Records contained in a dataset
********
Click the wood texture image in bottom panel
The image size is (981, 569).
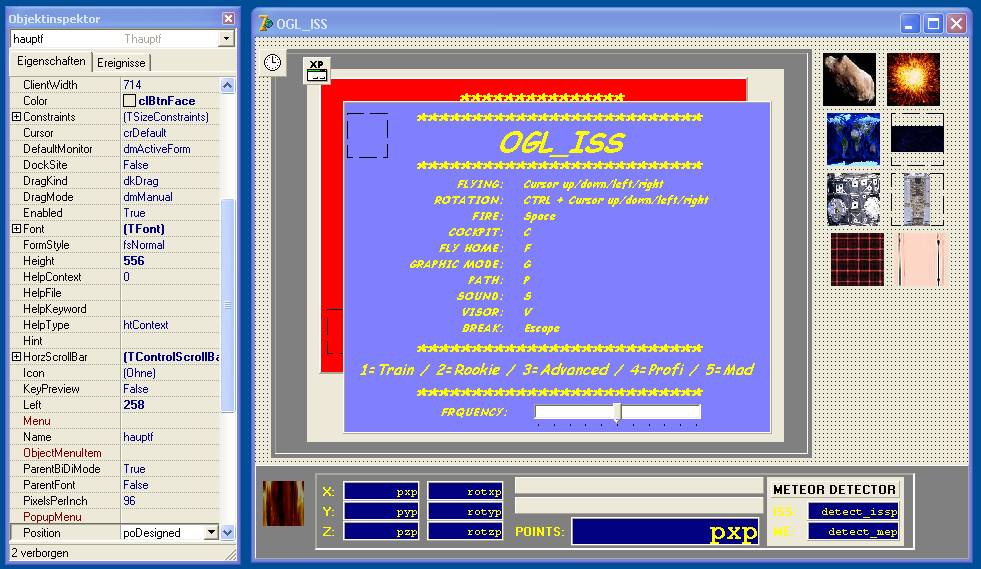[283, 503]
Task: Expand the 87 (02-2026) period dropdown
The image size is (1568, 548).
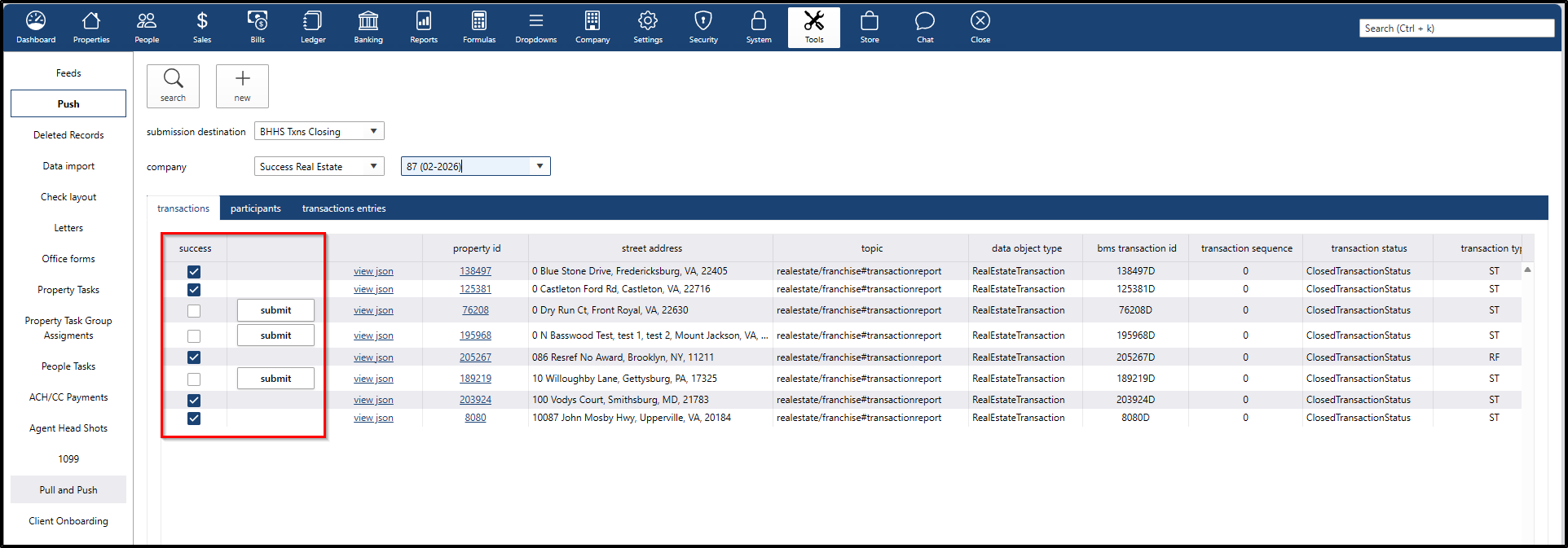Action: pos(540,167)
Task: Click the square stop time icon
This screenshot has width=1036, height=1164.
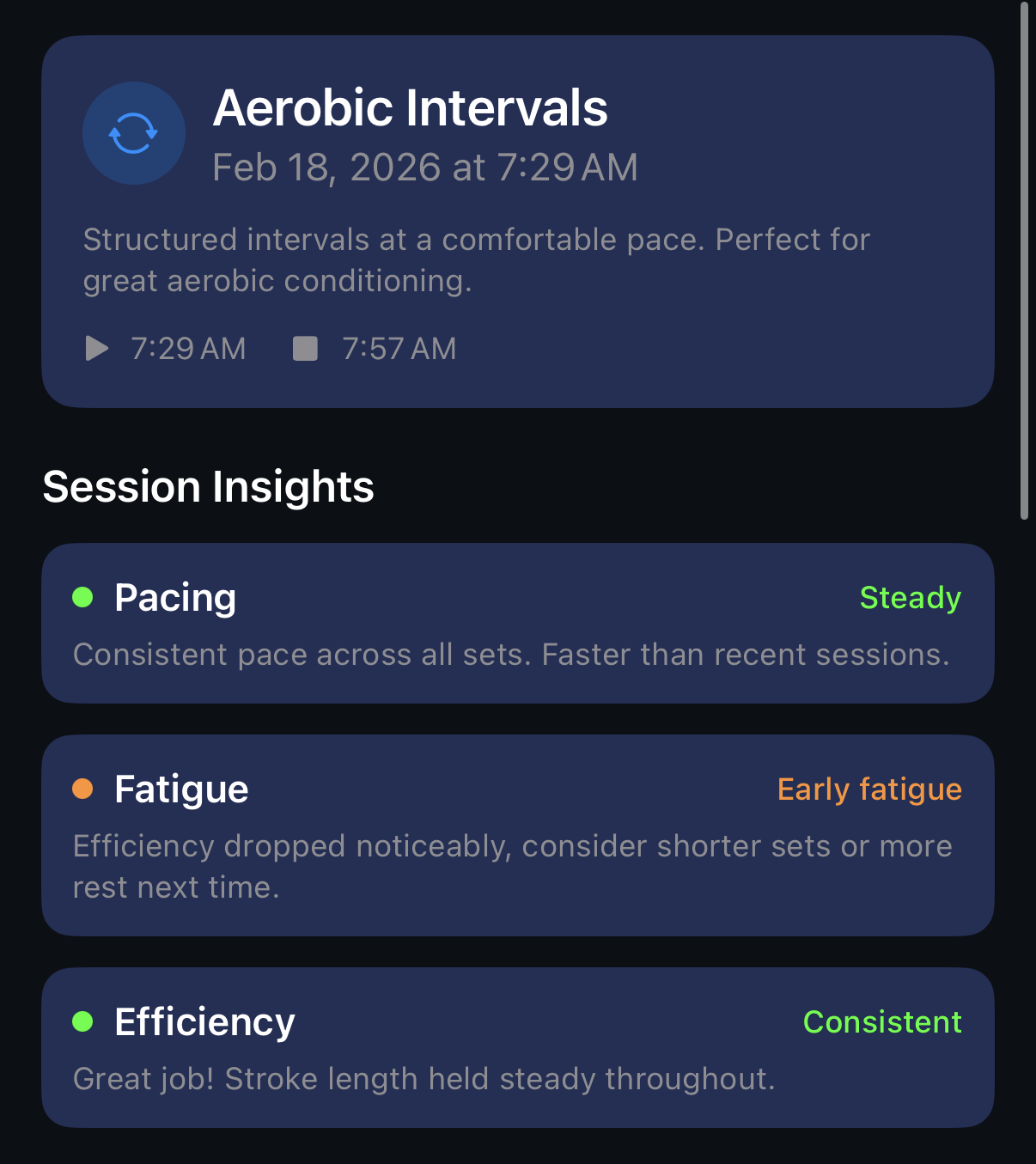Action: pos(305,349)
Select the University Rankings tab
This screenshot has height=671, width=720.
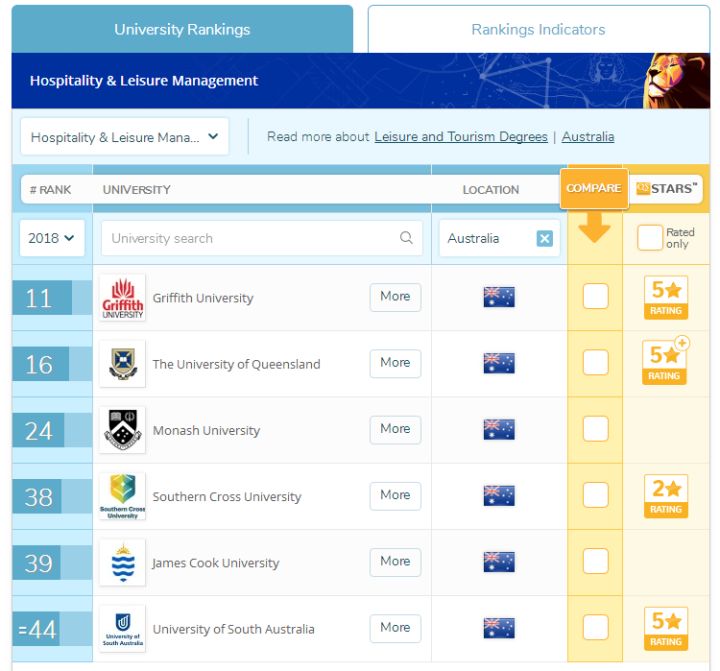pyautogui.click(x=182, y=29)
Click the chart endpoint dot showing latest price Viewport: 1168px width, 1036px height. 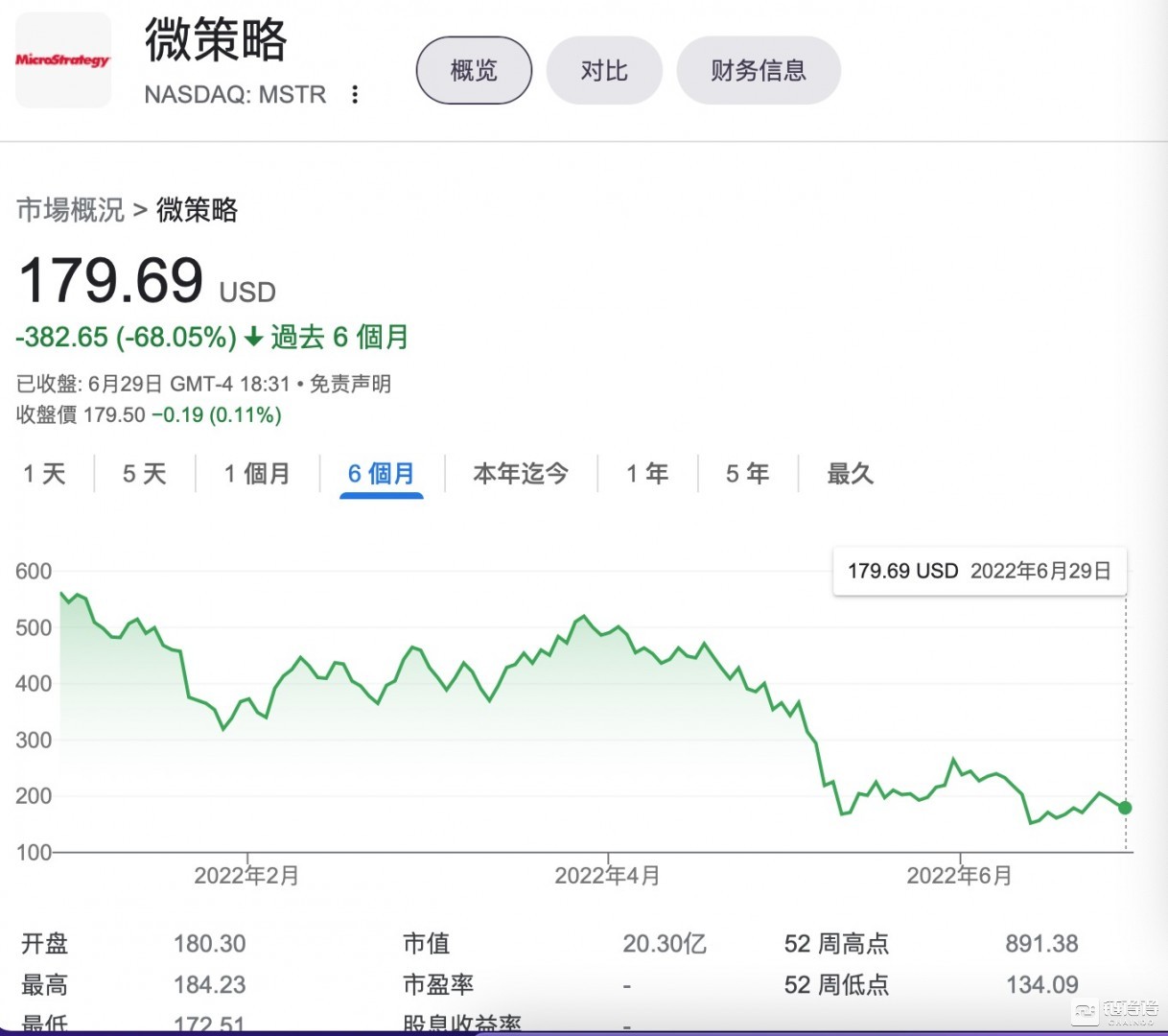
********
HOW TO COMPLETE THIS TASK.
Copy each line of the records above exactly as written. Do not carry over any picture.

TASK ANSWER.
Click the wood texture image in bottom panel
The image size is (981, 569).
[283, 503]
Task: Expand the 87 (02-2026) period dropdown
The image size is (1568, 548).
Action: pos(540,167)
Task: Click the square stop time icon
This screenshot has width=1036, height=1164.
Action: pos(305,349)
Select the University Rankings tab
This screenshot has height=671, width=720.
pyautogui.click(x=182, y=29)
Click the chart endpoint dot showing latest price Viewport: 1168px width, 1036px height. 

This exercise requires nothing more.